Fourteen months after the birth of my first daughter I was not in a good place. I had always wanted to be a mom and thought I would be a good one. But as she transitioned from baby to toddler, her strong will and independence started to emerge. And it triggered something inside. Feelings of doubt, failure, inadequacy, and incompetency led to fear and self-critique. I was exhausted. Physically and emotionally. And hormones? Well hormones have been out of whack since I first got pregnant, now nearly five years ago. 

I had studied counselling when I did my social work degree, but had figured I didn’t need it myself. Bob had suggested a few years prior I might find it helpful, but up to this point, I was good. Not great, but good. Well, fall 2017 something clicked and I realized that if I truly desired to be the best mom and wife I could be, then I needed to be the healthiest Anne I could be.  The first step? Counselling.

I started seeing a wonderful counsellor and if you were to ask her (and thankfully due to confidentiality you can’t!), she would probably tell you that the young woman that showed up at those early sessions had a very negative view of herself. The self-criticism was strong. The self-blame even stronger. In one exercise where she had me speak to a part of myself left me in tears. There were a lot of tears. In one of those early sessions she asked me what I wanted, how I saw myself. My answer was this. I want to be like a tree. Standing tall, with strong roots that hold the tree steady in a storm. At that time however, I felt like a small vulnerable seedling. This picture of being a tree was vivid to me. And so began a journey of rediscovering myself, my purpose, relearning healthy thoughts and learning to speak truth to the lies and building a root system that would ground the growth to come.

Now, have you ever started a project like cleaning the cupboards and things have to get messy before they get better? Well it’s the same in pursuing emotional and mental health. Things have to get a bit messy and unassembled before improving. Not even 3 months into counselling and I had my first ‘episode.’ Physically sick, awake all night, and an anxiety and adrenaline loop that would not shut off. A month later, another episode. And then another. And then a long weekend when I experienced 2. That time, the anxiety lingered. It was hard to eat. It was hard to focus. Normal tasks took twice as long. It meant a long planned and anticipated trip to Europe was cut brutally short. (24 hrs in Amsterdam to be exact...)  It felt as if I was going backwards, not forwards, that the healing and hope had all but been destroyed. Devastated beyond recovery. But while on the outside a seedling may look vulnerable, we don’t see the roots starting to take hold. And even in a few months, the roots were finding their hold in truth.
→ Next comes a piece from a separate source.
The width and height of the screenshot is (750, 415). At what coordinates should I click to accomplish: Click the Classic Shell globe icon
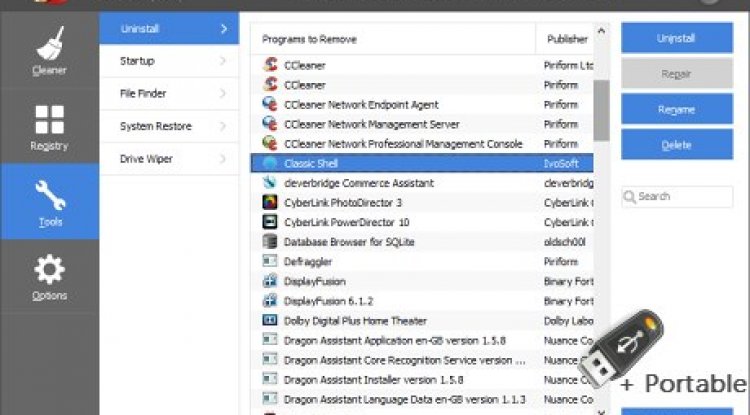point(269,162)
All the while I was starting to ask big questions: what is my purpose? What am I passionate about? What does ‘healthy’ look like for me? How do I do life? How do I thrive and not just survive? I did a book study. “100 Days to Brave” by Annie F Downs. That inspired me to travel to San Diego and take part in Mike Foster’s Rescue Academy, a class on helping people towards emotional health. I continued to grow and learn. Except now I was not just learning how to be healthy emotionally and mentally, but also physically and spiritually.

The episodes still occurred, though less frequently. One such episode ended another trip. This time a week in Mexico with my young family of four. A dear friend brought over a care package, and in it were perhaps the most beautiful verses in scripture about a tree. 
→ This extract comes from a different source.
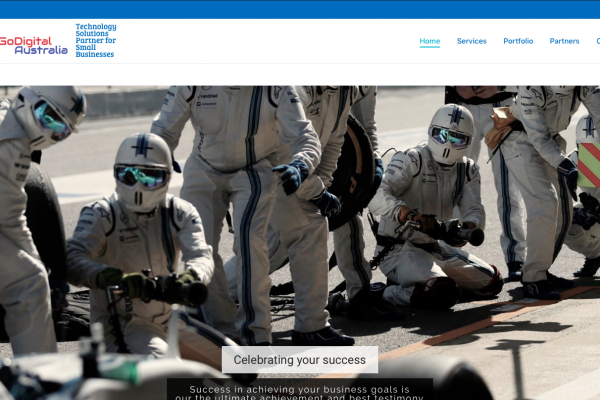This screenshot has width=600, height=400.
Task: Click the red-yellow striped sign at right edge
Action: click(x=588, y=165)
“Blessed is the man who trusts in the Lord... He is like a tree planted by water, that sends out its roots by the stream, and does not fear when heat comes, for its leaves remain green and it is not anxious is the year of drought, for it does not cease to bear fruits.” - Jeremiah 17:7-8

When I read this I cried. If there was a verse that spoke directly to my heart and what I desired to be, this was it.

About that time I made a decision. I was going to start writing. As a way to process and create and have an outlet for all the learning I was doing. And so I did. Eleven months later and I’m nearing 200 notes in my folder. This where we find ourselves today. The idea of pursuing health and healing has led up to the creation of this website. Because as I was ‘growing’ so too were/are my sisters. And as we continued to share and speak into one another’s lives, we realized that together we have much to share. God was taking something that started simply as becoming a healthier version of myself and growing it to have a bigger purpose to encourage others towards health and healing.
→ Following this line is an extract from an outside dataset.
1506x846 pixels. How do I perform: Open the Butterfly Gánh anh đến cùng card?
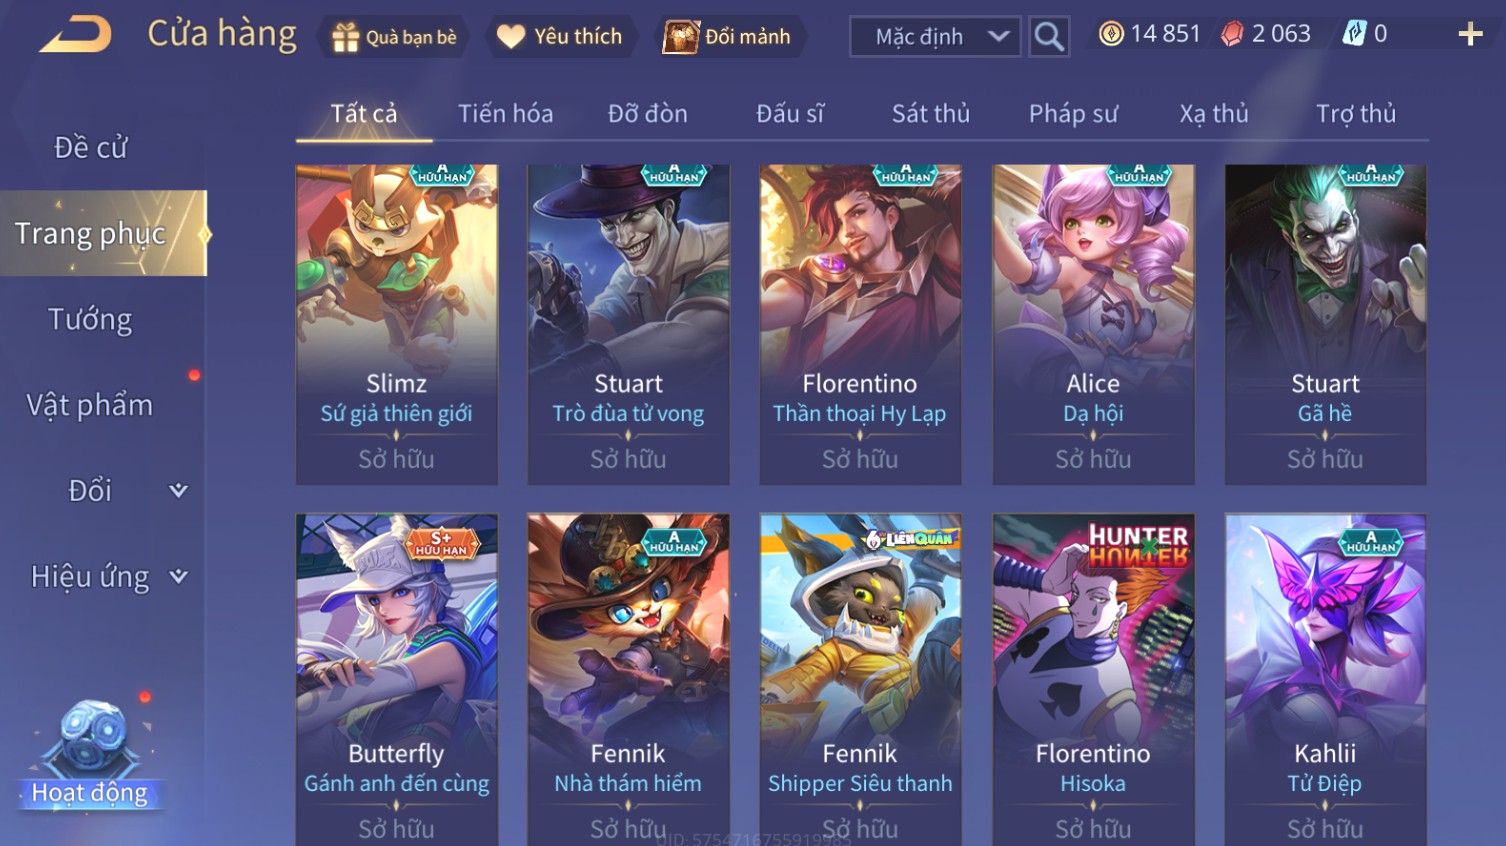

The beautiful thing about the future is that it is unknown. The scary thing about the future is that it is unknown. I don’t know how far this journey I am on will take me and I have learned enough about how God works to not attempt to guess what he will do with simple obedience. But what I land on is this: if even one person is encouraged towards healing by the words God has put on my heart, then it is all worth it. Perhaps even the act of simply obeying God’s call on my life is enough. My heart’s desire though is that a legacy will be left for my daughters and perhaps others of pursuing health and wholeness and ultimately hope and peace found in God. 

Cause here’s the truth. The most significant “tree” in my life is the wooden cross fashioned out of wood from a tree that Jesus dies on for me. And for you. And ultimately it is in him that we will find peace and wholeness. 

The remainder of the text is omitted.